One of the areas that we have worked hard on is tagging, so all articles are tagged with keywords that we think relate to the story. For example, we tag all stories from a particular event with an event tag which means you can get access to all our articles from an event by looking at the bottom of page, where there are menu items connecting to those tags.

Alternatively, you can click on a tag in any story and see other articles with the same tag, handy if you’re checking a particular topic, although it can mean a lot of articles on hot topics like ‘HDR’. We are working on improving the presentation of the site, still, but we think it’s already a lot better as a way of accessing online, especially from mobile devices.

Most articles are only available to subscribers, so you need to be logged in. The website can sort out password issues etc, but if you have a paying subscription, unless you bought directly online (which is unusual), then we have to manually set up your membership. If we have made a mistake on this and you are a subscriber, but can’t seem to get access, send a mail to Taylor at [email protected] and she will make sure your record is updated.
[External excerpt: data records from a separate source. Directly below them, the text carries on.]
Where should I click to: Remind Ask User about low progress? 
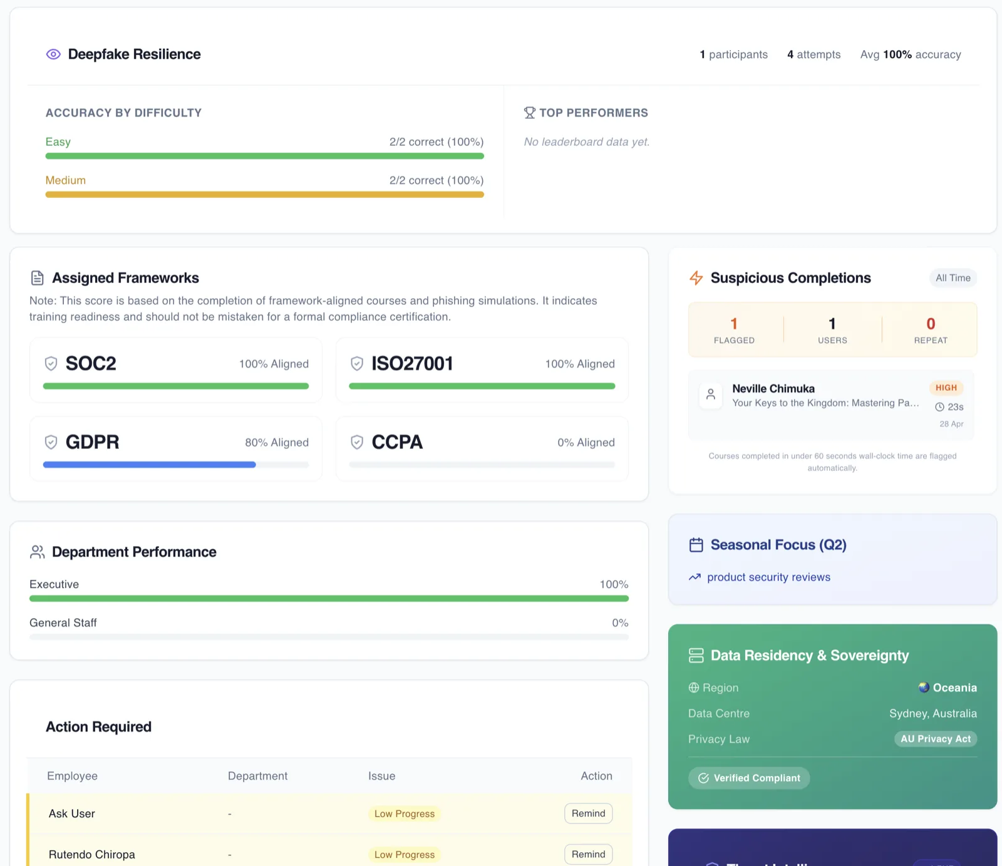588,813
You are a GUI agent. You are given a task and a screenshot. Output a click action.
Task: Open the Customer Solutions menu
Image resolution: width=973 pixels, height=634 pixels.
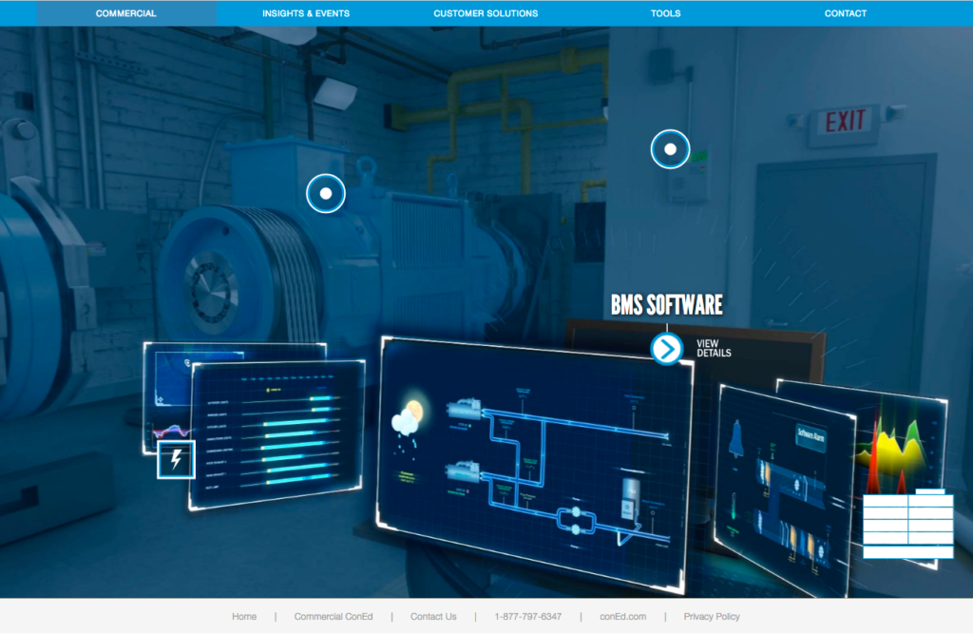point(486,13)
You can also download back issues of the newsletters.

The complexity of modern websites is quite astonishing, especially compared to the early html sites that I put together in the early days of my business. That, of course, means some problems and challenges. Early in this week, we had trouble with log-ins on the new site – the login worked correctly in the two offline versions of the website that we had been working on and testing with, but didn’t work when we went live. Although we have a workaround, we still don’t really know why this was, nor does our ISP, which is usually pretty good at sorting out issues. Somewhere, there is a setting or compatibility issue that we just can’t nail, as we handle the CMS, the template, the framework for the template, the versions of PHP and mySQL and the CMS and differing behaviours in different browsers. Not to mention the caching on the website and the Supercache from the ISP and the Cloudflare network that speeds things.

I’m fond of saying that the first 50% of any software project takes 90% of the time. The second 50% takes the other 90%. It seems to me, this week, that the same applies to website updates!